ABB, a Switzerland-based company that produces software for control systems in the energy industry, has acknowledged that its PCM600 suffers from four vulnerabilities related to insecure password storage. The one who detected and reported them to the vendor was Ilya Karpov, an ICS security expert from Positive Technologies.
As noted in the ICS-CERT advisory, the ABB engineer software for industrial automation management (protective relay, IED) is deployed in electric power substations around the world. PCM600s up to and including version 2.6 suffer from the vulnerabilities found by Ilya Karpov. Exploiting these flaws allows a low-skilled attacker or malicious software access a local machine that has ABB\’s PCM600 installed, reconfigure a project or obtain critical information to leverage read and write access via OPC.
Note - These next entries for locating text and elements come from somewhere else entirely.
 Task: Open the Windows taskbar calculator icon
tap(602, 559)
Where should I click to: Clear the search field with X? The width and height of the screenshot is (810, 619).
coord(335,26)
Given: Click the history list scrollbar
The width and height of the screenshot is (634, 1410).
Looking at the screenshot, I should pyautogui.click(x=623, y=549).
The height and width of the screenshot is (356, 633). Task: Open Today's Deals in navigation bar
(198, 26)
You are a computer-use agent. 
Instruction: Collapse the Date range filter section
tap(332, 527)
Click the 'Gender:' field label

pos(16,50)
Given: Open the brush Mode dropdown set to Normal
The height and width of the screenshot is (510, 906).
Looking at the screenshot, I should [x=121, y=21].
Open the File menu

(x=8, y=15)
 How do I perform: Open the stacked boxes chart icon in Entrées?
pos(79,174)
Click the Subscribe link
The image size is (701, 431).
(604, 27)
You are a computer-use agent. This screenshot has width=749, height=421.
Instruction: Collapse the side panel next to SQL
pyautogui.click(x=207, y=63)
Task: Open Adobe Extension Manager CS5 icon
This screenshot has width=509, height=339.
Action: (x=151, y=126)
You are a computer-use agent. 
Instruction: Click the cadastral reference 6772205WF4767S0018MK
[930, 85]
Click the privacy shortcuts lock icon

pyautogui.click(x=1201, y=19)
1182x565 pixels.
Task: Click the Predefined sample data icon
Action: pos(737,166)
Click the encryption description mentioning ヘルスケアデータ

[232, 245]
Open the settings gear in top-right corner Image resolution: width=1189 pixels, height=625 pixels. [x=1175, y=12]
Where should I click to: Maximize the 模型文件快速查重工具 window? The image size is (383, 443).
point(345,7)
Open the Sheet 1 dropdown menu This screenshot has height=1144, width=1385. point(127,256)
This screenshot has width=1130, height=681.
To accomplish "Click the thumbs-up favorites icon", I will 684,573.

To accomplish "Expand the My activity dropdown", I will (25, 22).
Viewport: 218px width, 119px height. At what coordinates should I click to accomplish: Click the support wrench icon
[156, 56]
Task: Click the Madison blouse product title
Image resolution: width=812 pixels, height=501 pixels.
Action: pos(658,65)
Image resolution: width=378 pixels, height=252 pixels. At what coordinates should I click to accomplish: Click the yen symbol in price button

All four PCM600 vulnerabilities are related to sensitive data storage and processing:
- CVE-2016-4511 — Weak hashing algorithms for project password storage
- CVE-2016-4516 — Passwords are stored in plain text, if a user doesn’t readdress the dialog box for changing a project password via the configuration menu
- CVE-2016-4524 — OPC server passwords are stored in plain text
- CVE-2016-4527 — Insecure transfer and storage of sensitive data in the database
ABB has already issued a hot fix for version 2.6 and released version 2.7 that resolves all reported vulnerabilities. The company recommends that customers apply the update at earliest convenience.
Other measures include:
⎯ Restricting physical access to objects for unauthorized persons
⎯ Forbidding ICS direct Internet connection
⎯ Forbidding usage of online services (email, messengers) at user workstations
⎯ Connecting to other networks exclusively via firewalls with a limited amount of open ports
⎯ Antivirus scanning of all portable computers and storage devices prior to connection to control systems
You may find the details on maintaining PCM600 security in the vendor’s manual.
It is worth mentioning that the ABB control systems are popular in Russia. According the Positive Technologies ICS security research, ABB product specialists in Russia hold the third place in the segment of programmable logic controllers.